Problem to solve -> Present every line of the data below as one string in a JSON list. Skip blank lines and leave the pictures out.

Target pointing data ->
# # # # # # #

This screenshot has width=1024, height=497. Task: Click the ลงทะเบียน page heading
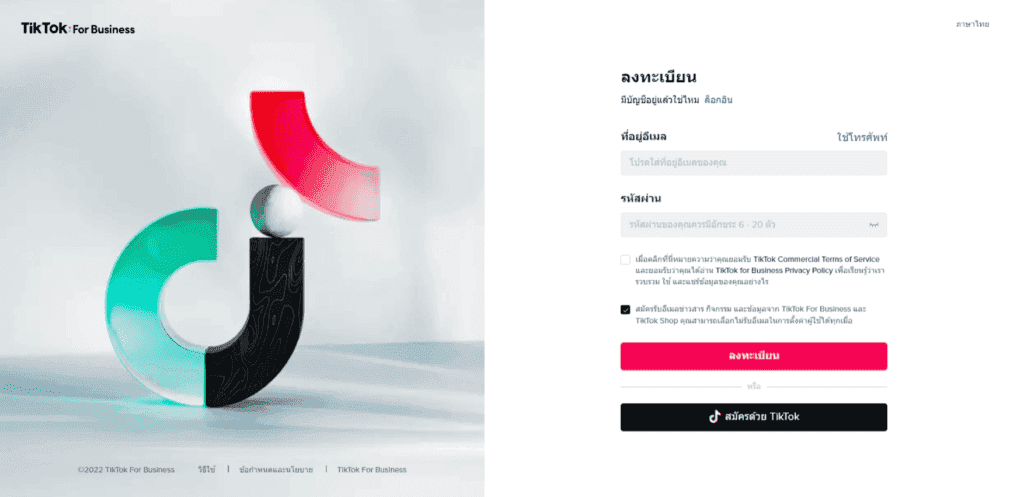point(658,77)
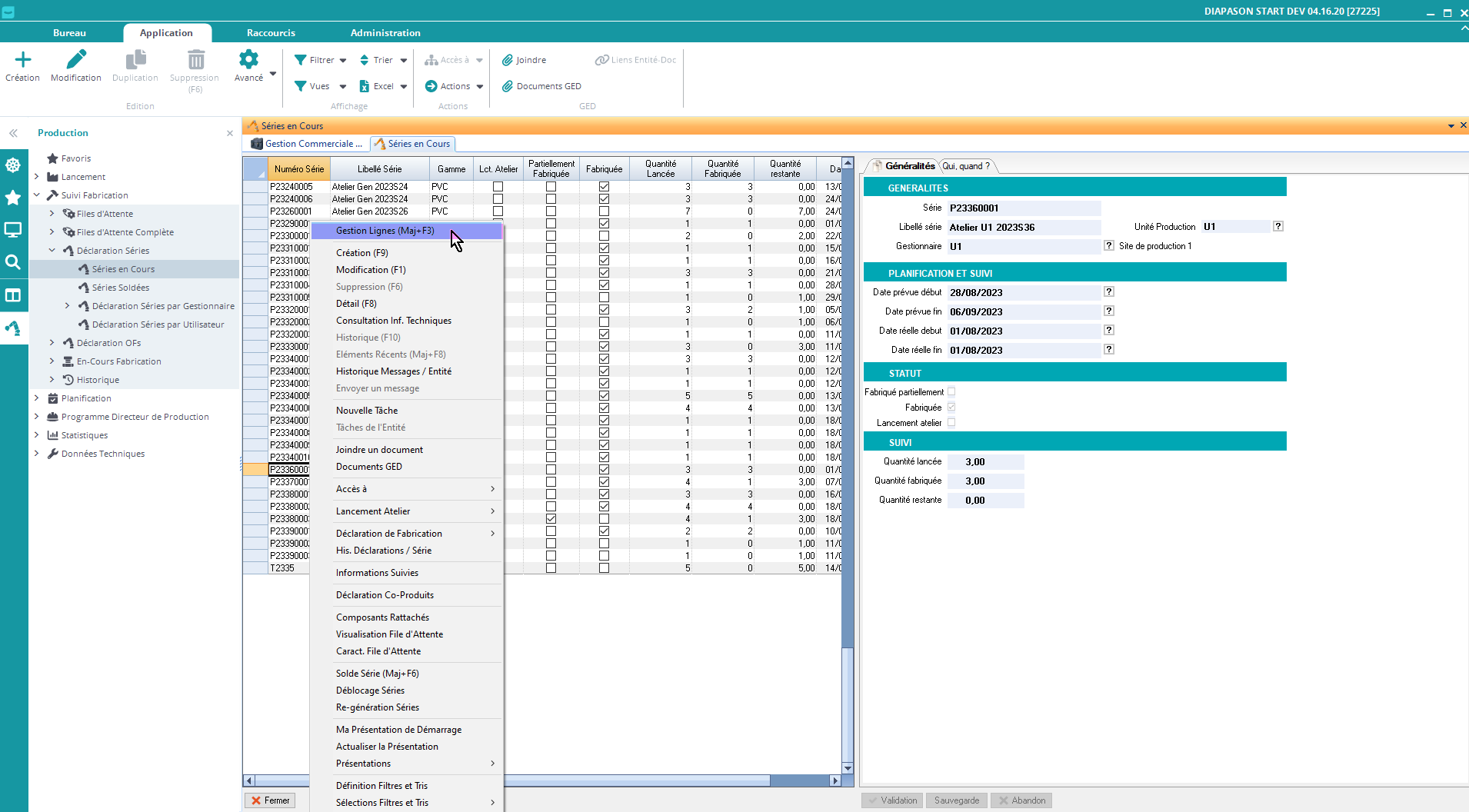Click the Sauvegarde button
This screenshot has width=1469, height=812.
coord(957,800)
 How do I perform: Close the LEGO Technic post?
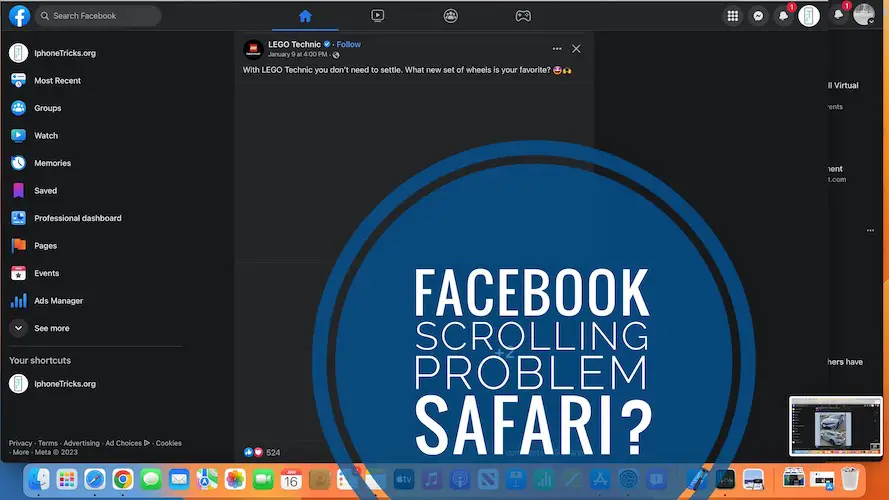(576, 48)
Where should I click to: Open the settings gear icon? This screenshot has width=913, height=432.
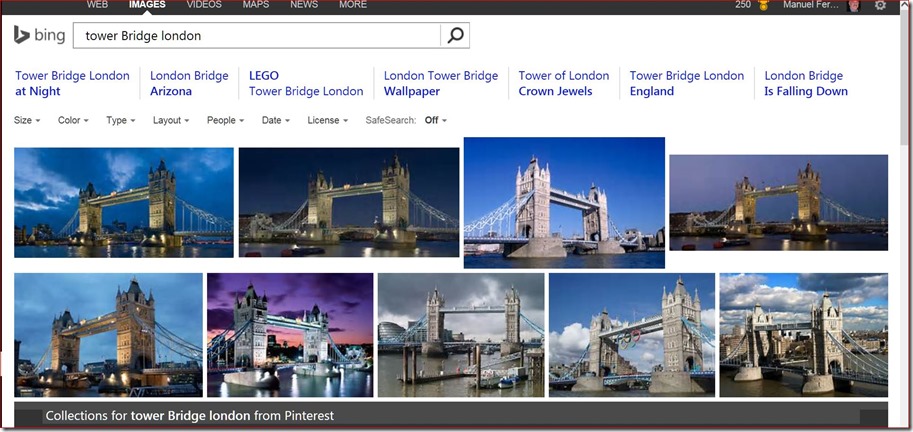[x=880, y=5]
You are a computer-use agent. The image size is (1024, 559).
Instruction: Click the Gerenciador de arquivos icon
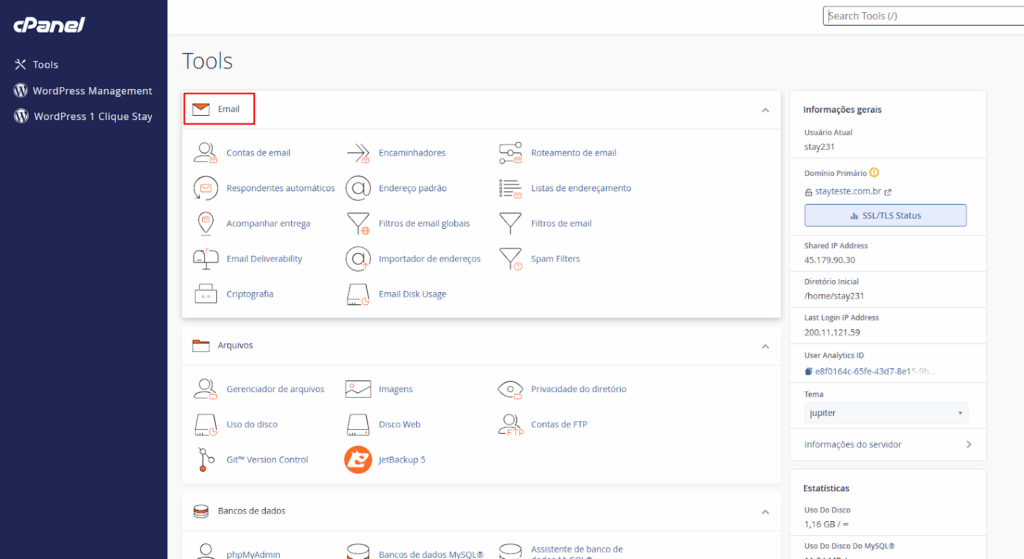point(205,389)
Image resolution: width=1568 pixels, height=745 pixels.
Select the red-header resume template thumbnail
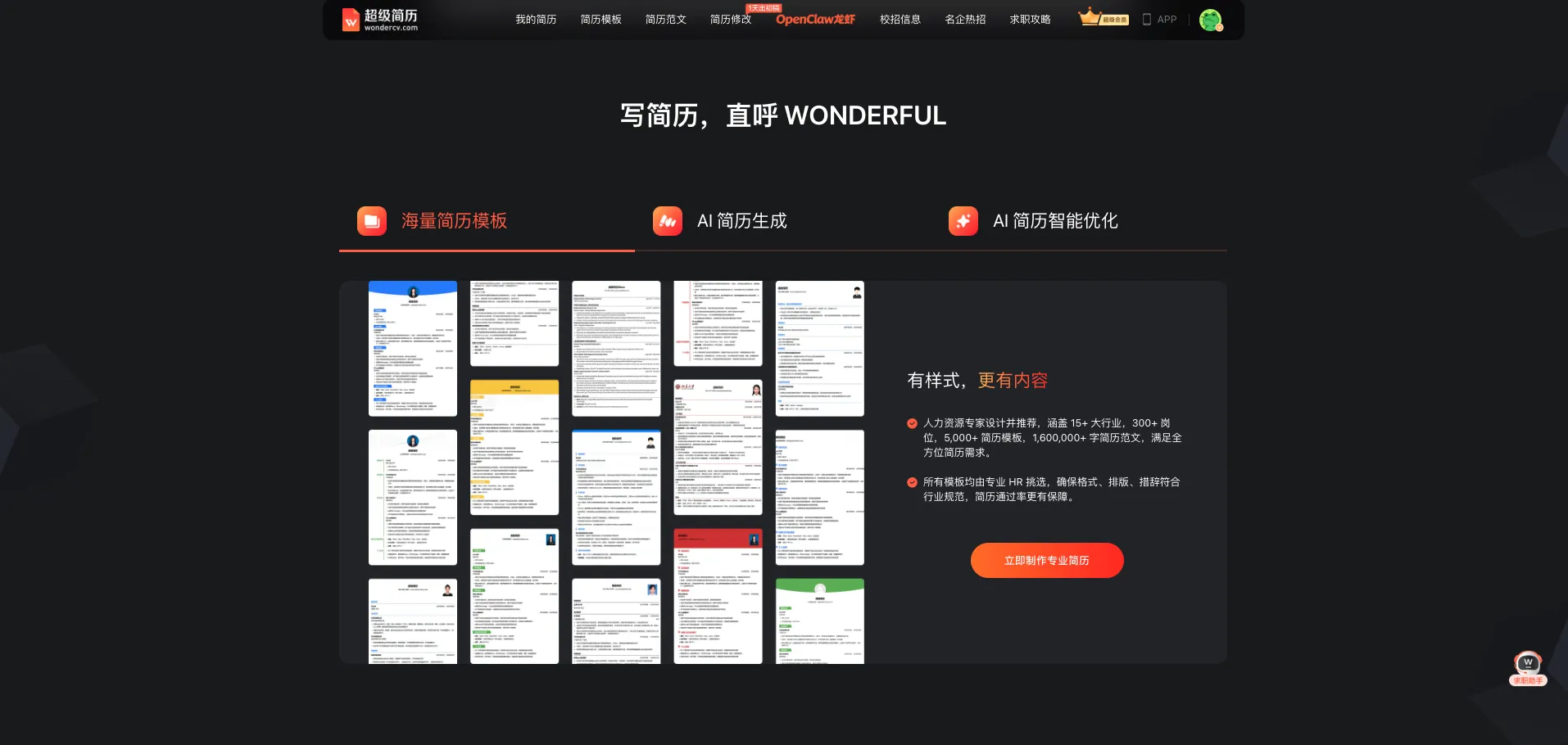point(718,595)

# # # # # # #

Worked solution ->
[
  "This screenshot has width=1024, height=497. Task: Click the ลงทะเบียน page heading",
  "point(658,77)",
  "Click the Sauvegarde button",
  "This screenshot has width=1469, height=812.",
  "coord(957,800)",
  " How do I perform: Close the LEGO Technic post?",
  "(576, 48)",
  "Where should I click to: Open the settings gear icon? This screenshot has width=913, height=432.",
  "[x=880, y=5]",
  "You are a computer-use agent. The image size is (1024, 559).",
  "Instruction: Click the Gerenciador de arquivos icon",
  "point(205,389)",
  "Image resolution: width=1568 pixels, height=745 pixels.",
  "Select the red-header resume template thumbnail",
  "point(718,595)"
]